In the pull request below, what does setEncoding('utf8') replace multi-byte UTF-8 characters with when they fall at chunk boundaries?

**Text:**
<<<<
Skip to content

fix: handle incomplete multi-byte UTF-8 sequences in setEncoding()#5003

Open
joecwu wants to merge 1 commit intonodejs:mainfrom
joecwu:fix/setEncoding-utf8-multibyte
Open

fix: handle incomplete multi-byte UTF-8 sequences in setEncoding()#5003
joecwu wants to merge 1 commit intonodejs:mainfrom
joecwu:fix/setEncoding-utf8-multibyte

Conversation

@joecwu
Copy link
Copy Markdown

@joecwu joecwu commented Apr 9, 2026

This relates to...

Fixes #5002

Rationale

setEncoding('utf8') on undici response body corrupts multi-byte UTF-8 characters (3-byte CJK, 4-byte emoji) at chunk boundaries, replacing them with U+FFFD. Node.js's built-in https module handles this correctly.

Root cause

BodyReadable.setEncoding() only set _readableState.encoding directly, without initializing a StringDecoder:

// Before
setEncoding (encoding) {
  if (Buffer.isEncoding(encoding)) {
    this._readableState.encoding = encoding
  }
  return this
}

Node.js Readable.prototype.setEncoding() does two things:

  1. Creates _readableState.decoder = new StringDecoder(enc), which buffers incomplete multi-byte byte sequences across chunks.
  2. Re-encodes any already-buffered chunks through the decoder (iterating _readableState.buffer), so bytes that arrived before setEncoding() was called are also decoded correctly.

Without the decoder, fromList() falls back to buf.toString(encoding) on each individual chunk, producing U+FFFD replacement characters whenever a multi-byte sequence spans a chunk boundary. This silently corrupts data on the streaming path (for await ... of body, body.on('data', ...)).
>>>>
**Stored data:**
<<<<
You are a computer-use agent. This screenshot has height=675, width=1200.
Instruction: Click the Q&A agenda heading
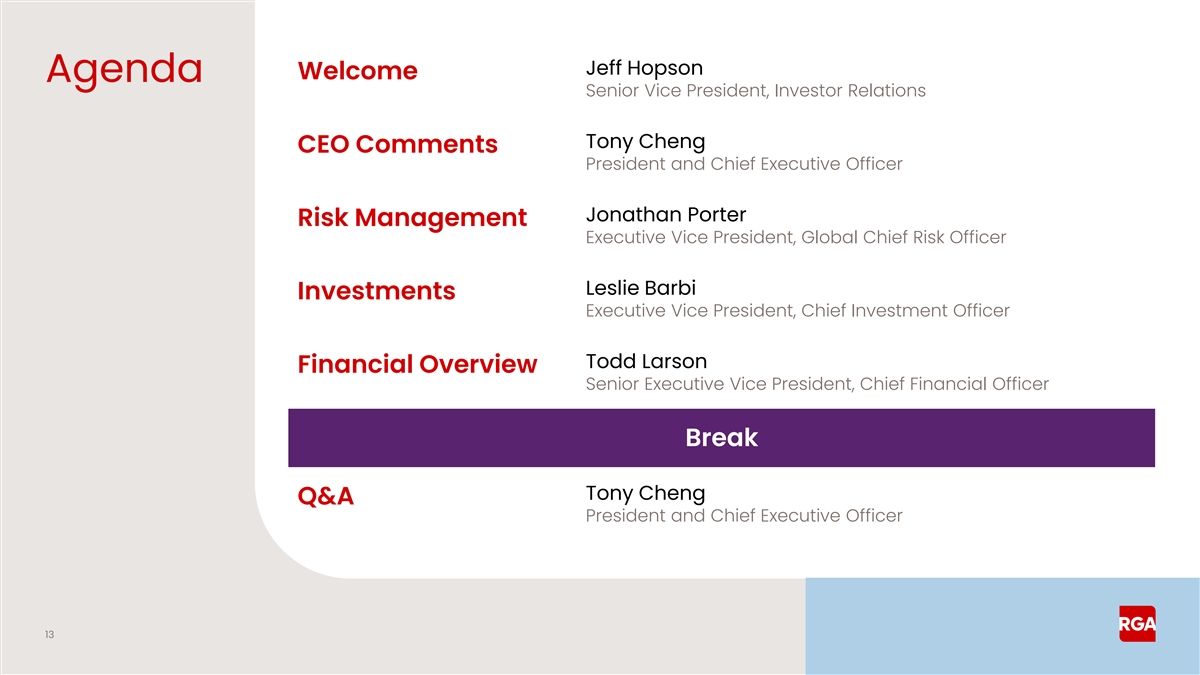(x=326, y=496)
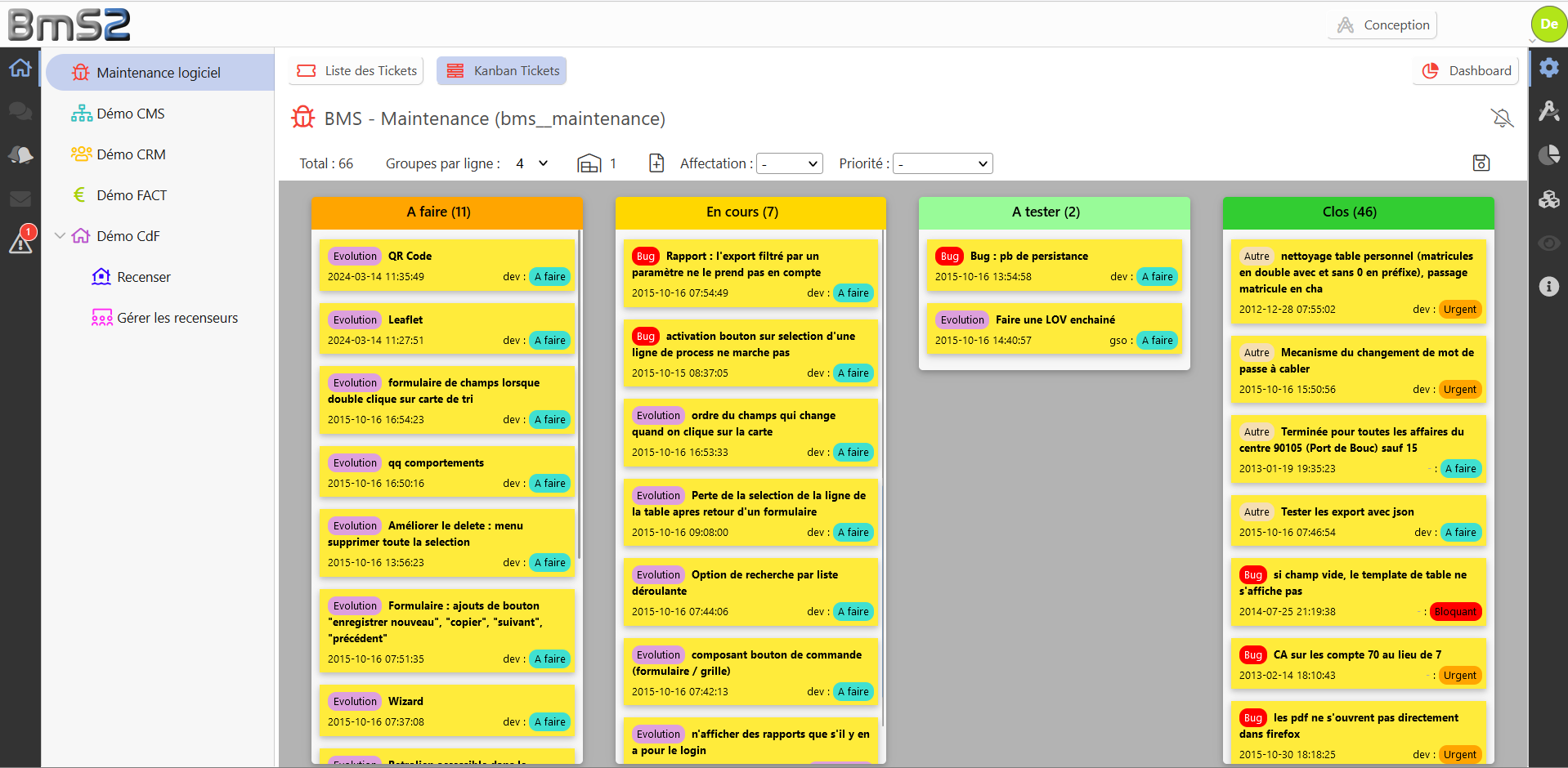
>>>>
**Response to the exercise:**
U+FFFD replacement characters.